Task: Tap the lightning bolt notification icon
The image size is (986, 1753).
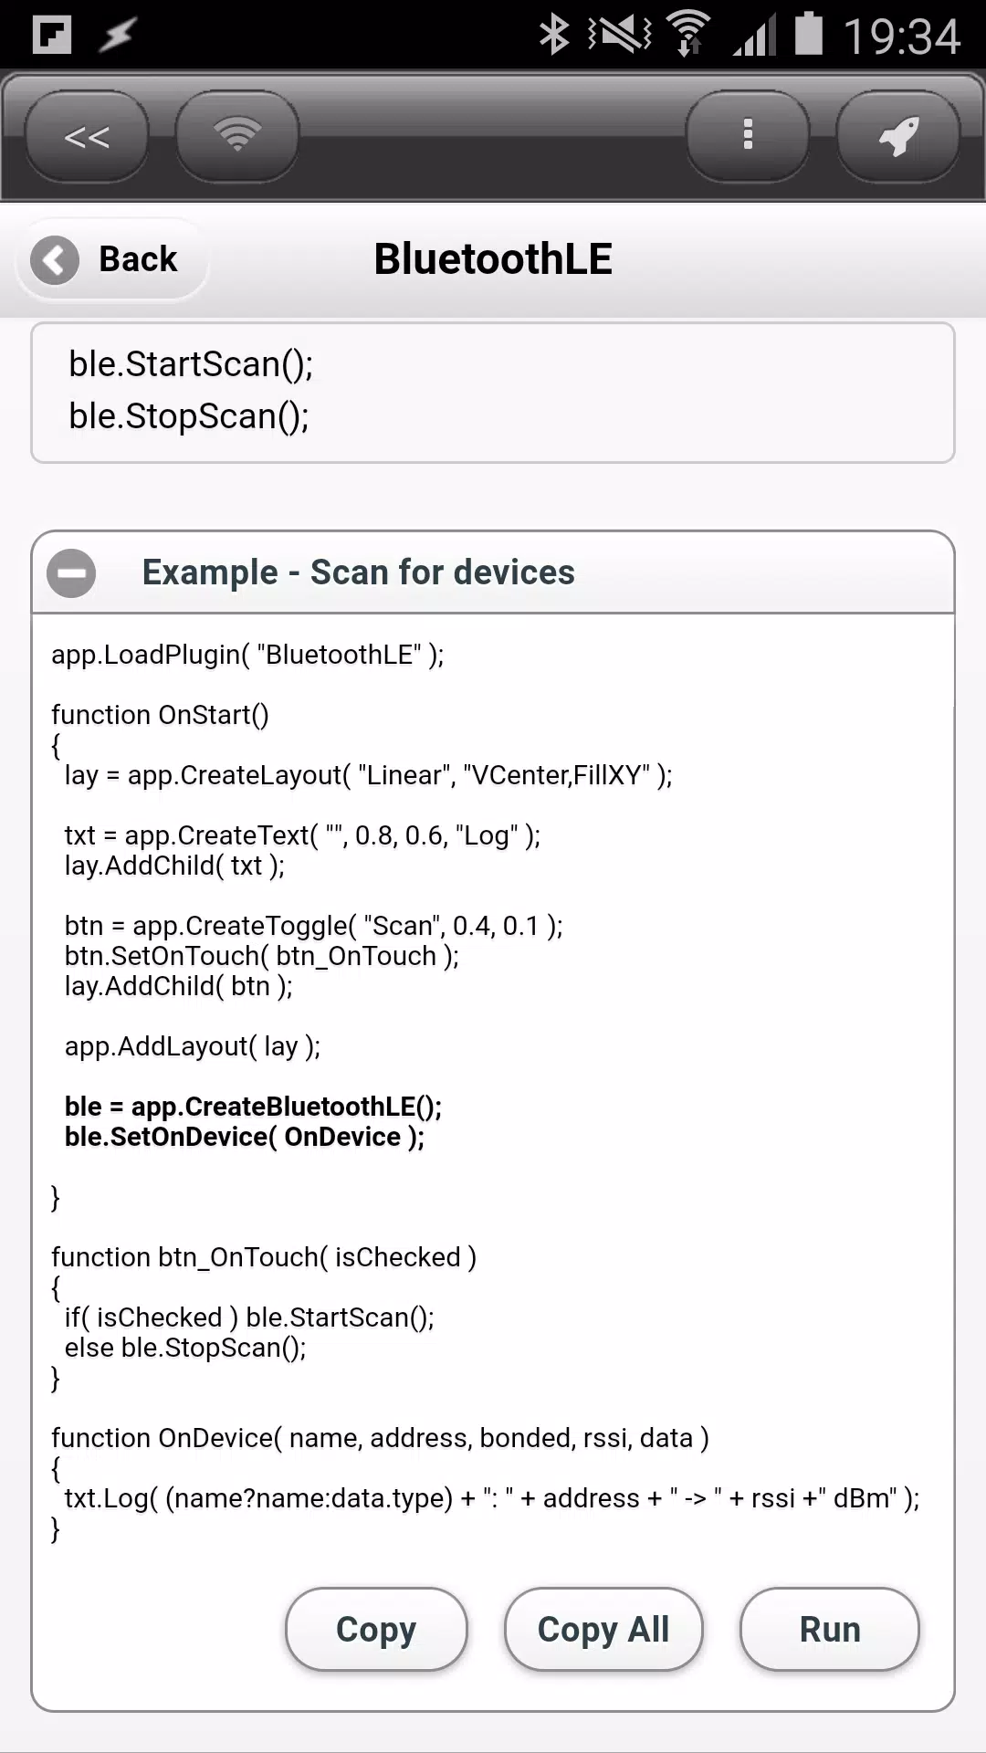Action: [117, 35]
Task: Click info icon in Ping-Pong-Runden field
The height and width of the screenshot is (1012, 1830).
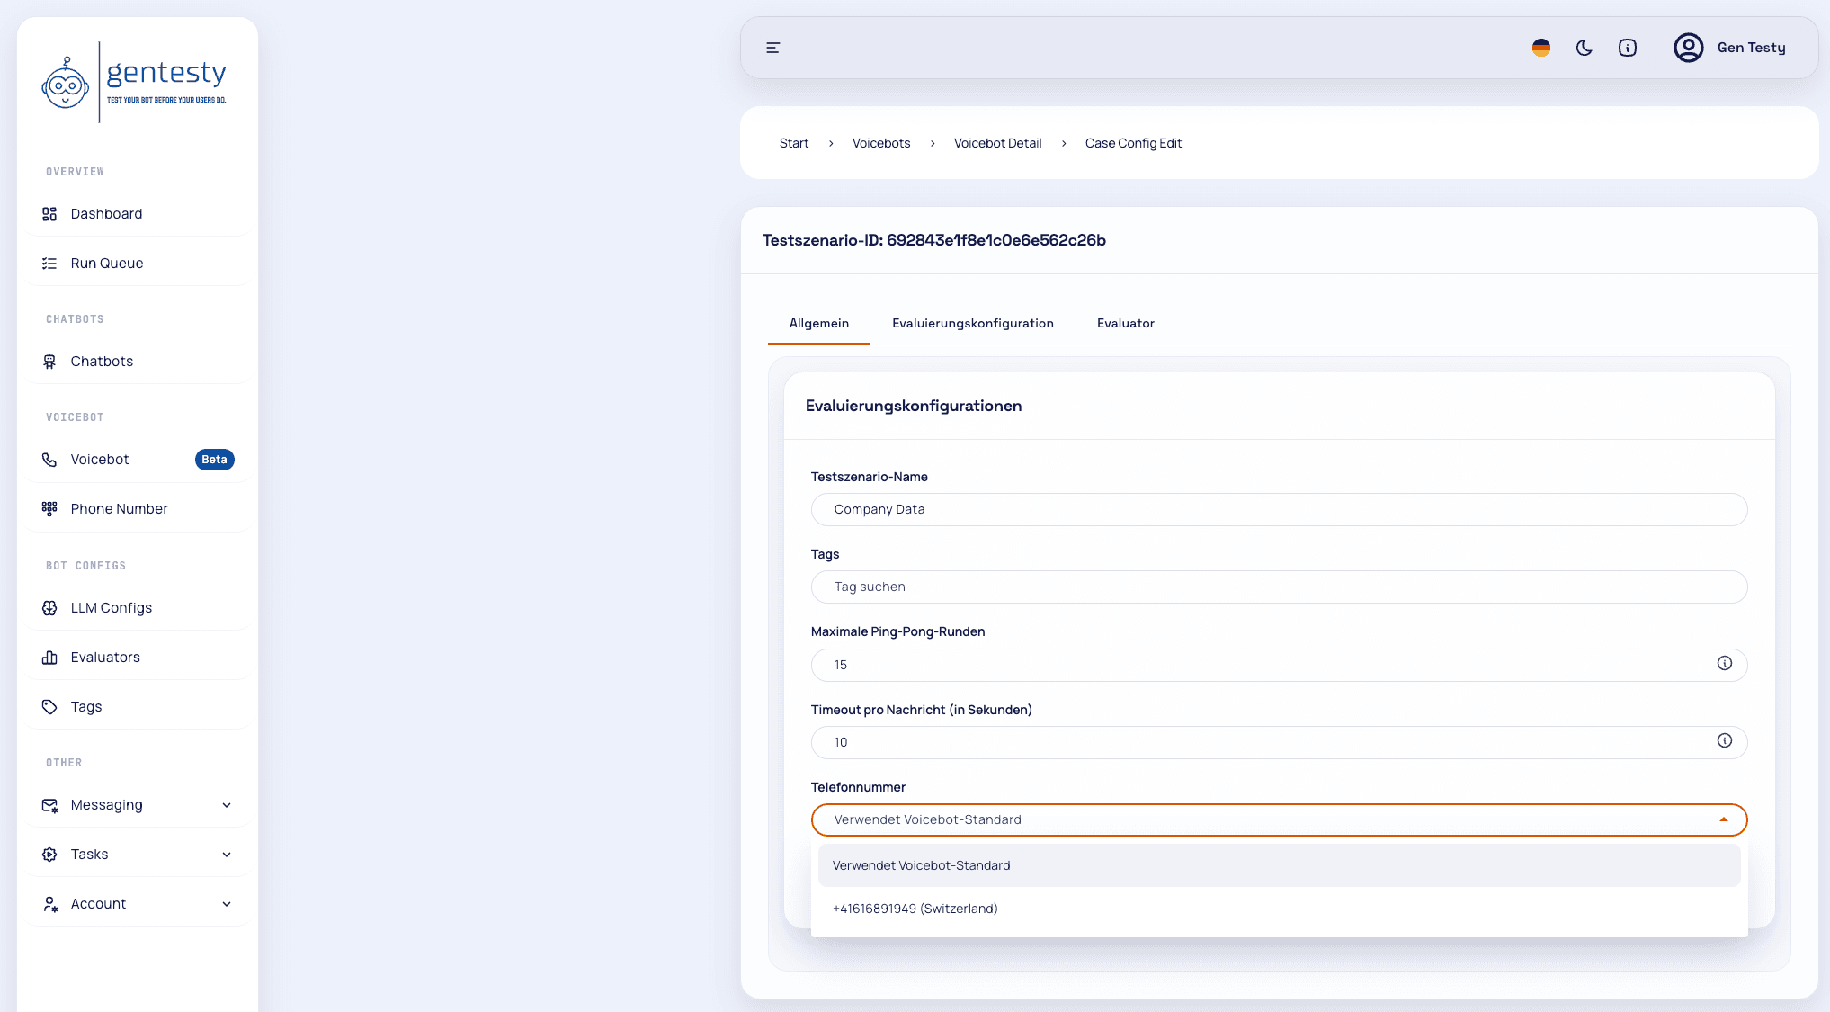Action: [x=1724, y=663]
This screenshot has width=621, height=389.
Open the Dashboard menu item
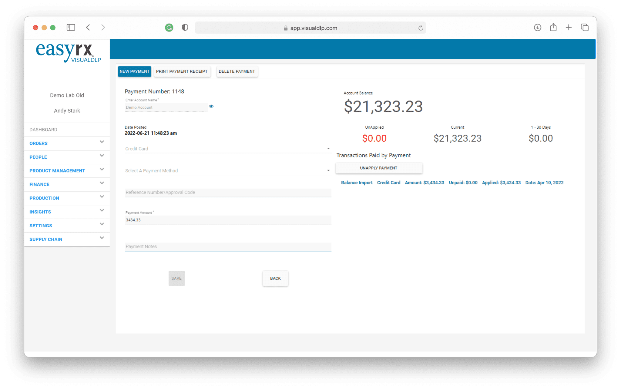pos(43,130)
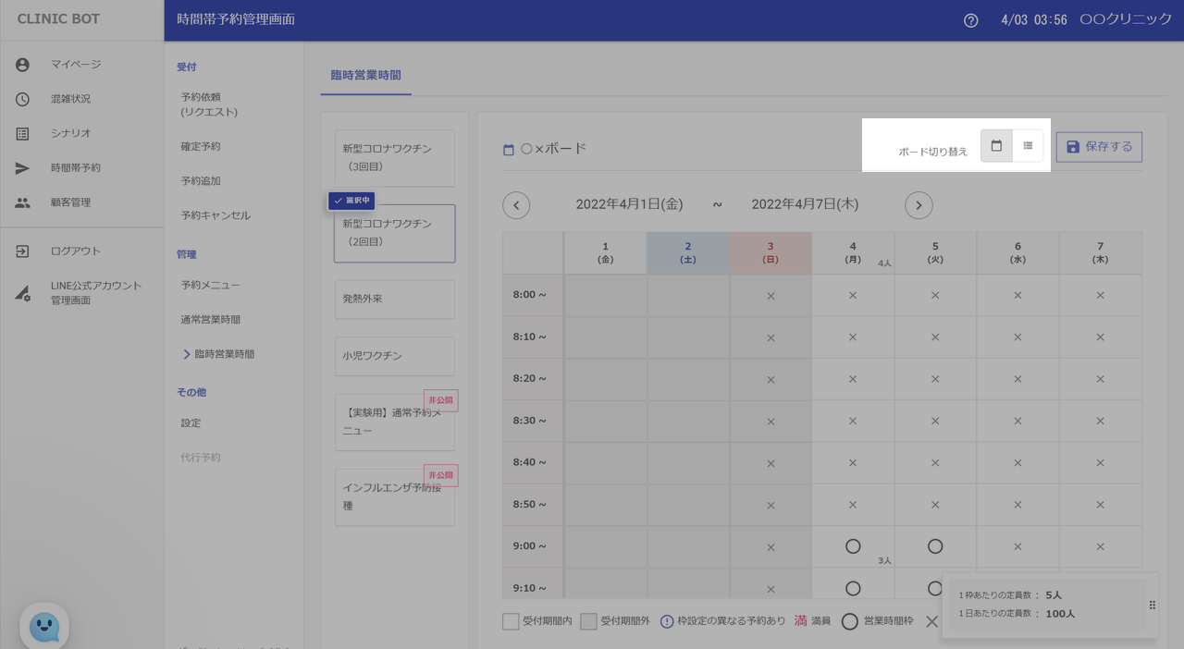Screen dimensions: 1184x649
Task: Open the LINE公式アカウント管理画面 link
Action: (x=95, y=293)
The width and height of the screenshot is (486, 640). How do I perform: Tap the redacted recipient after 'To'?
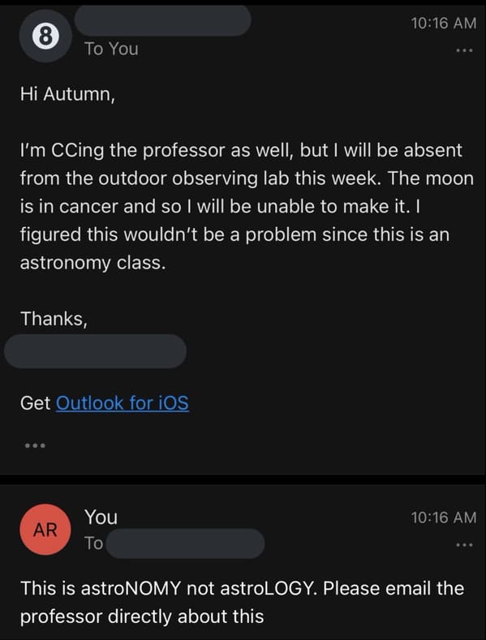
######
▶ [Task to carry out]:
Put every line of the records above into a numbered list, skipping any blank lines. Leave the pictures out of the list.

▶ [The reply]:
1. Task: Tap the lightning bolt notification icon
2. The image size is (986, 1753).
3. Action: [117, 35]
4. Task: Click info icon in Ping-Pong-Runden field
5. The height and width of the screenshot is (1012, 1830).
6. Action: [x=1724, y=663]
7. This screenshot has width=621, height=389.
8. Open the Dashboard menu item
9. pos(43,130)
10. Screen dimensions: 1184x649
11. Task: Open the LINE公式アカウント管理画面 link
12. Action: (x=95, y=293)
13. The width and height of the screenshot is (486, 640). How do I perform: Tap the redacted recipient after 'To'?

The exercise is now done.